Public Pensions: New Discount Rate, New Strategy?
By: Colyar Pridgen, Capital Group
A new Actuarial Standards Board requirement for reporting public pension liabilities may prompt plan sponsors to consider allocations to actively managed long duration fixed income.
This is an excerpt from NCPERS Fall 2023 issue of PERSist, originally published October 24, 2023.
A recent change in actuarial reporting standards may make this an opportune moment for public pension plan sponsors to take a fresh look at their fixed income allocations. The Actuarial Standards Board now requires that actuarial reports for public pensions reflect plan liabilities using a discount rate based on the yields of high-quality bonds, as corporate pension plans do. This does not replace public plans' long-standing approach to the discount rate, which is based on long-term expected returns.
The actuarial reporting change is unlikely to drastically alter public plans' use of their traditional discount rate or their overarching investment philosophy. However, it creates a secondary implied funded status that could experience greater volatility and create “bad optics.” Mitigating some of that volatility could be worthwhile to plans, especially if achievable within the confines of the existing investment philosophy.
Consequently, public pension plan sponsors may want to consider whether allocations to actively managed long duration credit would better align with long-term return goals compared to existing fixed income.
Here are three other points for public pensions to consider:
1. Long bonds may be the fixed income style of choice for many long-term total return investors
Many public plans shun longer dated bonds, which can cause them to miss out on potential risk-mitigating benefits when return correlations between equities and bonds are low. These benefits, along with long-dated fixed income return expectations, have only become more attractive with the run-up in bond yields that began last year.
2. Public plans' discount rates tend to follow the direction of long-term bond yields
For corporate pensions, discount rates are tied directly to market yields on long duration bonds, so they have tended to be more responsive to shifts in fixed income markets. However, even under their traditional expected returns-based discount rate, public pension plans' liabilities are sensitive to bond yields in the long run, which is what typically matters for long-term investors.
3. Long bonds can offer a measure of protection during rare (black swan) events
The Governmental Accounting Standards Board (GASB) requires public pension plans with insufficient funding levels to use high-quality 20-year tax-exempt general obligation municipal bond rates as a portion of the primary discount rate. Whether or not a plan is sufficiently funded to avoid this GASB 67 requirement, the high-quality bond-yield-based discount rate represents a “shadow liability” that can emerge in black swan situations. Investing in long bonds can help mitigate the potential double whammy of an extreme market drawdown and imposition of a muni bond component to the discount rate.

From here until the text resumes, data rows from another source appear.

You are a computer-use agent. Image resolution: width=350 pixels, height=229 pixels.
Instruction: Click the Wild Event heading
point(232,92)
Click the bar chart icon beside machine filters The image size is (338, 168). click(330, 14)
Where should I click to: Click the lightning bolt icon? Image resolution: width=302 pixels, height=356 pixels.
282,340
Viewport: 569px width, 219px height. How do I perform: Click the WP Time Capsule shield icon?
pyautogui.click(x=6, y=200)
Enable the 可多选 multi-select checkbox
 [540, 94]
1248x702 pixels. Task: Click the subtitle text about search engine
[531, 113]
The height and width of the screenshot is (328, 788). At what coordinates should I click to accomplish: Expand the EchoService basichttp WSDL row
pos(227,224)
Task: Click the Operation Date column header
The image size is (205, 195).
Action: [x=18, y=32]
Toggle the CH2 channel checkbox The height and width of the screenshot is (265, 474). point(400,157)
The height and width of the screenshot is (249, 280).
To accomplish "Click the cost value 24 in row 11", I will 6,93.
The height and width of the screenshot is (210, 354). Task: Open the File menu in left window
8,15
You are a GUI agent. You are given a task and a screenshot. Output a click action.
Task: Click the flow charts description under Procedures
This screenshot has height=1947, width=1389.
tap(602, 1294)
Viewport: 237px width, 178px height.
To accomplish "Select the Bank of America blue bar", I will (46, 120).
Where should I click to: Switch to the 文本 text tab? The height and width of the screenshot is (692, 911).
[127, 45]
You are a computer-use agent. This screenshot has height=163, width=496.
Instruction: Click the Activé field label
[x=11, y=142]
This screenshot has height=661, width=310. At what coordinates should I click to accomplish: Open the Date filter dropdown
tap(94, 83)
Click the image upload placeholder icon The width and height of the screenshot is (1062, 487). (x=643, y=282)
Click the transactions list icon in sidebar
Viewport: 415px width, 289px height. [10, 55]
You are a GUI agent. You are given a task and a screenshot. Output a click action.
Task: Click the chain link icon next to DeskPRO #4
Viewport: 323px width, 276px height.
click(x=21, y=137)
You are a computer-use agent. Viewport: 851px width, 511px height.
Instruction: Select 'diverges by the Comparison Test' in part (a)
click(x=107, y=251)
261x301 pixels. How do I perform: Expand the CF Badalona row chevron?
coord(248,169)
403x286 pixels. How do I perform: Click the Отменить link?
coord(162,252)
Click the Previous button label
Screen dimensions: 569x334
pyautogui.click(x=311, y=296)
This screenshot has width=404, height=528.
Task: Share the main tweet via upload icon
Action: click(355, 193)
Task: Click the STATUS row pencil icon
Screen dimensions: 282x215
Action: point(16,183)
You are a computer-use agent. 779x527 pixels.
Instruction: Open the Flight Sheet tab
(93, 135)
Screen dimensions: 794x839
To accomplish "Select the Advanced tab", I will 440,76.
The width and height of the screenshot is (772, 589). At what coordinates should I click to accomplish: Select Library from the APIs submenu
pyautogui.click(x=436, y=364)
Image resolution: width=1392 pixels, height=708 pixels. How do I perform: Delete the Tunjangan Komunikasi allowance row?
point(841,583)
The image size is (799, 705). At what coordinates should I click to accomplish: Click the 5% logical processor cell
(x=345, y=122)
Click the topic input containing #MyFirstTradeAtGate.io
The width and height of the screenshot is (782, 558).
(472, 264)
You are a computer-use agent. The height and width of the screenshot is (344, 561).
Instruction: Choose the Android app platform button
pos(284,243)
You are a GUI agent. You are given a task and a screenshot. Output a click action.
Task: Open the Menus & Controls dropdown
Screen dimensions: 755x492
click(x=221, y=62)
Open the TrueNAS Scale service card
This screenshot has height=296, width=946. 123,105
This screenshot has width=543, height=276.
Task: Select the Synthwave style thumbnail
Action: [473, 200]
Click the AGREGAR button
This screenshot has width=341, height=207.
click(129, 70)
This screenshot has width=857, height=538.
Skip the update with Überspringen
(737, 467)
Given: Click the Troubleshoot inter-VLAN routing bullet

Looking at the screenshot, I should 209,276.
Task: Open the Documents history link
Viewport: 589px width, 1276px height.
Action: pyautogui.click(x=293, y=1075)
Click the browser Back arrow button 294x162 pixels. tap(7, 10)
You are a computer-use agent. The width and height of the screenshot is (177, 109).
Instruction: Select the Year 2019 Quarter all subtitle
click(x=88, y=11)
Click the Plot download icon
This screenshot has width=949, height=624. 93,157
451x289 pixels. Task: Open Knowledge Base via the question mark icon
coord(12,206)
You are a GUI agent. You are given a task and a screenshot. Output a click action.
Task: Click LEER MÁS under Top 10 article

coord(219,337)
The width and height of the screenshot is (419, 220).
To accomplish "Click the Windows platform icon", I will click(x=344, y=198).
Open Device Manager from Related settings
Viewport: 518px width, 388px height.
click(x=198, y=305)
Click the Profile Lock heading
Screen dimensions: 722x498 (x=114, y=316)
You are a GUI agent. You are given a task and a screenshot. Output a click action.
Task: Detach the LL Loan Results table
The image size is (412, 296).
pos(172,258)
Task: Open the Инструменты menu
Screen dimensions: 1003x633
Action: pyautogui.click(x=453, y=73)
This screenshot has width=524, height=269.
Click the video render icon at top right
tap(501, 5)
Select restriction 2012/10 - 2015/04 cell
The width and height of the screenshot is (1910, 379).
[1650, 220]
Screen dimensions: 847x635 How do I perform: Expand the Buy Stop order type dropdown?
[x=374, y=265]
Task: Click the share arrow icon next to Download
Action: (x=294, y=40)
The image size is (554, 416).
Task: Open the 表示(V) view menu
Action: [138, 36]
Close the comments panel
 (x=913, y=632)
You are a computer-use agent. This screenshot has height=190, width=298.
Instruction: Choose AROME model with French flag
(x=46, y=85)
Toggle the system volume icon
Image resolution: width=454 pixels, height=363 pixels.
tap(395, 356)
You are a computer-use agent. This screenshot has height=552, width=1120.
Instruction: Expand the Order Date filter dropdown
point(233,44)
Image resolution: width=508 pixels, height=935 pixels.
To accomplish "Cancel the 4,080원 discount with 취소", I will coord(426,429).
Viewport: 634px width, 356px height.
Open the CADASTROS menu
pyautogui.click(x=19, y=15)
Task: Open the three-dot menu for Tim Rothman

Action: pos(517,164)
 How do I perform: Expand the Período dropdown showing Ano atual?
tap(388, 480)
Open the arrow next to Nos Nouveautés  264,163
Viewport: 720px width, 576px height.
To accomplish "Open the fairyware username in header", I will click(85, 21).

Public pensions have historically not utilized much long duration fixed income. While there are sensible reasons why use of these instruments may differ in manner or scale as compared to corporate plans, it may be time for public pensions to take a fresh look at long duration. The new actuarial reporting requirements are the latest and highest profile reason, but a close inspection through a variety of other lenses may confirm the strategic suitability of the asset class. Incorporating long bonds into strategic allocations — particularly long credit — should not require a wholesale adoption of LDI across the board but should dovetail well with some existing investment philosophies.
About the Author: Colyar Pridgen is a lead pension solutions strategist at Capital Group. He has 16 years of industry experience and has been with Capital Group for five years. Prior to joining Capital, Colyar worked as a senior LDI strategist at Standish Mellon Asset Management. Before that, he was a consultant and actuary at Towers Watson. He holds a bachelor's degree in economics from Cornell University. He also holds both the Chartered Financial Analyst® and Chartered Alternative Investment Analyst® designations, and is a Fellow of the Society of Actuaries and an Enrolled Actuary under ERISA. Colyar is based in Los Angeles.